*** Data for review ***

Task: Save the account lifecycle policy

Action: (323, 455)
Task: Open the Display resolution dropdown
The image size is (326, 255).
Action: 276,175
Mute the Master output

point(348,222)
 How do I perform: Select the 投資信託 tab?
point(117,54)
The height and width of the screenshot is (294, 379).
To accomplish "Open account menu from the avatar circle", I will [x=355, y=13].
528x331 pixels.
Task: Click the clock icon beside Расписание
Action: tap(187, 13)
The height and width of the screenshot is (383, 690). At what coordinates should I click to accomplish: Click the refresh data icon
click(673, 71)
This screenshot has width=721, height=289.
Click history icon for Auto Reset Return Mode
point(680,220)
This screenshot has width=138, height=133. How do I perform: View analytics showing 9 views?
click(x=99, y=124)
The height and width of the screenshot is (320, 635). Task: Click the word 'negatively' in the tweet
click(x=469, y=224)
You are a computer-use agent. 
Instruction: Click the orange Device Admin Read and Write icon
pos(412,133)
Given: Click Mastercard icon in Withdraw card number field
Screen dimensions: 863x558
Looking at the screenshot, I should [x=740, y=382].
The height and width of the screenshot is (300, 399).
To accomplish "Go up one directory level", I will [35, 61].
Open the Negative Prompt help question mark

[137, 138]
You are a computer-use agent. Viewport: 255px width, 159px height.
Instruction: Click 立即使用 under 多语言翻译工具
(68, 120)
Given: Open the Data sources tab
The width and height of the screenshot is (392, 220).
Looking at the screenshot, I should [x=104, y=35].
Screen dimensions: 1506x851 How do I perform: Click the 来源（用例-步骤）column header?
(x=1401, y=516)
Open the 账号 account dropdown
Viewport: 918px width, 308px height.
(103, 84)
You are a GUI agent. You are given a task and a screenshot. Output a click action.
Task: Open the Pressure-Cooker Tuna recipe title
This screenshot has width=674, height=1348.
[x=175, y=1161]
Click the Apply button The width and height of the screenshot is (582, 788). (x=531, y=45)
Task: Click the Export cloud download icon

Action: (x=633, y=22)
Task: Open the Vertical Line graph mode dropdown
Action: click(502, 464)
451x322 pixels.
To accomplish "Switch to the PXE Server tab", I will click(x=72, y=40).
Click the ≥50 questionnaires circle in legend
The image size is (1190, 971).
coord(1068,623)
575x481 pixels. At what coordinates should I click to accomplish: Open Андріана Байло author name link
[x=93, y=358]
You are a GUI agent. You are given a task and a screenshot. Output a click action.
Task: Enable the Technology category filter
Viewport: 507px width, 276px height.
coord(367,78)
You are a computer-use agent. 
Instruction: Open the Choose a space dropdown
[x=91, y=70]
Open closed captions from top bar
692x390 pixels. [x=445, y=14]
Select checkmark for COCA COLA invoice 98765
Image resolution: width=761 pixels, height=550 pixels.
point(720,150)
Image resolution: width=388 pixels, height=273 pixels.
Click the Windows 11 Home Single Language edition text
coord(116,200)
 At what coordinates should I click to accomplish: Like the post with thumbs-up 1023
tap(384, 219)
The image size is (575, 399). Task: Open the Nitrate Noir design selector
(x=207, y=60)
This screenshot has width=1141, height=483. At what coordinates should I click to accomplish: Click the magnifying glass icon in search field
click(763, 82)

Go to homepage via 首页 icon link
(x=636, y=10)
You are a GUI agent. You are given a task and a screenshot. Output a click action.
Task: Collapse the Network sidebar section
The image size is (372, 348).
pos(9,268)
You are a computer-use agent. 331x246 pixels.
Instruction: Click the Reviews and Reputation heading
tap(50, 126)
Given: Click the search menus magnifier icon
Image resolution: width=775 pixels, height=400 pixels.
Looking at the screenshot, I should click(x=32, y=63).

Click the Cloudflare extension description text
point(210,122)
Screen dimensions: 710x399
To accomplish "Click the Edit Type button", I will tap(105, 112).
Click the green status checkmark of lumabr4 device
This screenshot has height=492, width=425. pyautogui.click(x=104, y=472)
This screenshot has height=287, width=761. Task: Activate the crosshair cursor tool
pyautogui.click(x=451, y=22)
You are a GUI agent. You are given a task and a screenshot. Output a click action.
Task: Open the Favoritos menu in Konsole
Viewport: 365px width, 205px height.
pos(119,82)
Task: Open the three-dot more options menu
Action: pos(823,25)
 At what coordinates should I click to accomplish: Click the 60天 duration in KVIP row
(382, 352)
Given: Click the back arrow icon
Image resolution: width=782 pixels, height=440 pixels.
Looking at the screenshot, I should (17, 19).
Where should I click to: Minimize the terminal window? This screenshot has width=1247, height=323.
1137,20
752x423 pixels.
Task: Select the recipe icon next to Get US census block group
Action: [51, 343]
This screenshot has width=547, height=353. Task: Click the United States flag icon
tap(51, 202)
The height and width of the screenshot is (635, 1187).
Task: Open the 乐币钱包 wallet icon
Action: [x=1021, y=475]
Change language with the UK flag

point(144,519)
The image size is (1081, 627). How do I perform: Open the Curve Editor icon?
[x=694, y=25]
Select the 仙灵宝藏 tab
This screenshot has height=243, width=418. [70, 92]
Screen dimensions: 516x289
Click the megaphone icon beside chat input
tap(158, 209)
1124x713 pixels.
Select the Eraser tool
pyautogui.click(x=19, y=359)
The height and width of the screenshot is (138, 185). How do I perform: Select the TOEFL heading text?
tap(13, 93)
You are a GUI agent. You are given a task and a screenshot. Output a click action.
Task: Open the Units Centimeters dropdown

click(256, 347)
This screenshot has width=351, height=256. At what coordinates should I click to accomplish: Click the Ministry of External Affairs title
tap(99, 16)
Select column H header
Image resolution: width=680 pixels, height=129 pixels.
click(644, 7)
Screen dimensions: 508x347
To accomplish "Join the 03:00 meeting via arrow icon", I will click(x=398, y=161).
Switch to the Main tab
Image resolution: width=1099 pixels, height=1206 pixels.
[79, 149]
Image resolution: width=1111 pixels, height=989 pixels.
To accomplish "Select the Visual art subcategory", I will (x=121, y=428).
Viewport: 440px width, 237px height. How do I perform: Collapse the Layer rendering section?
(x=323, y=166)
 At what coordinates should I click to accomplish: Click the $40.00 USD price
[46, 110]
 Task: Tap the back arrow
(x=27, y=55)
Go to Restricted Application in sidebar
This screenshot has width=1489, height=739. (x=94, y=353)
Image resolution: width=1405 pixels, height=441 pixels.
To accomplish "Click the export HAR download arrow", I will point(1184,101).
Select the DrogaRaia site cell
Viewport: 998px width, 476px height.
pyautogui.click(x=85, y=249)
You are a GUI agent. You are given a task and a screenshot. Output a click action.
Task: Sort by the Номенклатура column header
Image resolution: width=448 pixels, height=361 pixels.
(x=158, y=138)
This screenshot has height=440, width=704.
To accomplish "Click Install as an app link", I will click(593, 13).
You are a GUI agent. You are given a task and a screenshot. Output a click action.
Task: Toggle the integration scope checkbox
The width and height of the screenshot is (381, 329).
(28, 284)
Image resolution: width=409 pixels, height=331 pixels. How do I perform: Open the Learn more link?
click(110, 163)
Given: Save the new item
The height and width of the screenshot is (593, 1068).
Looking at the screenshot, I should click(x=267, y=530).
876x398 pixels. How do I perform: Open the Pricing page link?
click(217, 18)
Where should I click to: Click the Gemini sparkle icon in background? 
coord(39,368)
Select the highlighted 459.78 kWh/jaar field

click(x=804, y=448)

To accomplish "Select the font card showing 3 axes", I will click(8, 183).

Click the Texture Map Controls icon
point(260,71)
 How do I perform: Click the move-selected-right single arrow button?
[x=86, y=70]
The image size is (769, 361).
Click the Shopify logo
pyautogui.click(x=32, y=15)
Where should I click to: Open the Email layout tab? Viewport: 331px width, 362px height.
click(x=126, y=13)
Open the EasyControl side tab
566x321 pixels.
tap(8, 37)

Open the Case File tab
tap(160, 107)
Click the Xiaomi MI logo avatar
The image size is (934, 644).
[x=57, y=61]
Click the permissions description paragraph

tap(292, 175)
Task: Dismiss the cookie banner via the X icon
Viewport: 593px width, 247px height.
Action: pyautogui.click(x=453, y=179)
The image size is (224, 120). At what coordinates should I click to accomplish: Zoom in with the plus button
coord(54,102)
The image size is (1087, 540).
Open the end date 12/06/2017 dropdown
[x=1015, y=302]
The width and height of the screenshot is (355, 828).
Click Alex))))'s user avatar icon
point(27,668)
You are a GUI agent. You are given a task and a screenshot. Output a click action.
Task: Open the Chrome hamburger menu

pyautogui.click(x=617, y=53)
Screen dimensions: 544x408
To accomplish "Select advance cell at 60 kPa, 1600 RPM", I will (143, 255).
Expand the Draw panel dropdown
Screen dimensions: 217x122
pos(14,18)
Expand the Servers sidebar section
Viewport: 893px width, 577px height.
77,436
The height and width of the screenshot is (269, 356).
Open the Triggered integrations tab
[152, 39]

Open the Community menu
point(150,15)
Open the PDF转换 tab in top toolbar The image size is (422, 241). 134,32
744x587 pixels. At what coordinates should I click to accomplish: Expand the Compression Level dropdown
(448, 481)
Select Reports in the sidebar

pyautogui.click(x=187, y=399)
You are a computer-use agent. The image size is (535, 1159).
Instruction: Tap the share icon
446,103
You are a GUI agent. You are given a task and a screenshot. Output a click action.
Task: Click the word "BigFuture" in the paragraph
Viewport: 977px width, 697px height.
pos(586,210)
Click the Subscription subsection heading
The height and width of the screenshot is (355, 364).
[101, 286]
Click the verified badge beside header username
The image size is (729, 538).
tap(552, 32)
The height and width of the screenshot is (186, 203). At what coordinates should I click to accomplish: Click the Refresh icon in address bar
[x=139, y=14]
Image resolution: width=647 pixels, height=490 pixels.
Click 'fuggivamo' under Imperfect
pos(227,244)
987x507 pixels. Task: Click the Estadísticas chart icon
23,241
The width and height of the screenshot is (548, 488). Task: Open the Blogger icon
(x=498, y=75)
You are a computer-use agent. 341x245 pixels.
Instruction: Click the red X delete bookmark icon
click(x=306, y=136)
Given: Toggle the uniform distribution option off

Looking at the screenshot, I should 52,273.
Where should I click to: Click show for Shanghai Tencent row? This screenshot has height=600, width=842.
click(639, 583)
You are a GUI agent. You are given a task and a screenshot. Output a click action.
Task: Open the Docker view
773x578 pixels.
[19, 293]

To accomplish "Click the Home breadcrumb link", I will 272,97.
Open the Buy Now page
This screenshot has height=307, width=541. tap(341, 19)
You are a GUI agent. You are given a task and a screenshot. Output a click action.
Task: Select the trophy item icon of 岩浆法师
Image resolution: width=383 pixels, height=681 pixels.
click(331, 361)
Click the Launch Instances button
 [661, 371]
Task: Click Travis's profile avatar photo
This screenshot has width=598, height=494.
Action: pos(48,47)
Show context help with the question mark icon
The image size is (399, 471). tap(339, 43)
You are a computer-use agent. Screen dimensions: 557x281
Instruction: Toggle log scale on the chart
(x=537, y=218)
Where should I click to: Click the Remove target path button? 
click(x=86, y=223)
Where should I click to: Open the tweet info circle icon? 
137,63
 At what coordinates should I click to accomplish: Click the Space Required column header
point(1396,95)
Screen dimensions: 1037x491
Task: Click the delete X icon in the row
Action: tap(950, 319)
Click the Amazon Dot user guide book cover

*** End of Data for review ***

**Task details**
Your task is to find each line in the entries that contains the string "item" and copy it.

**Result of the task**
Given: Save the new item
Task: Select the trophy item icon of 岩浆法师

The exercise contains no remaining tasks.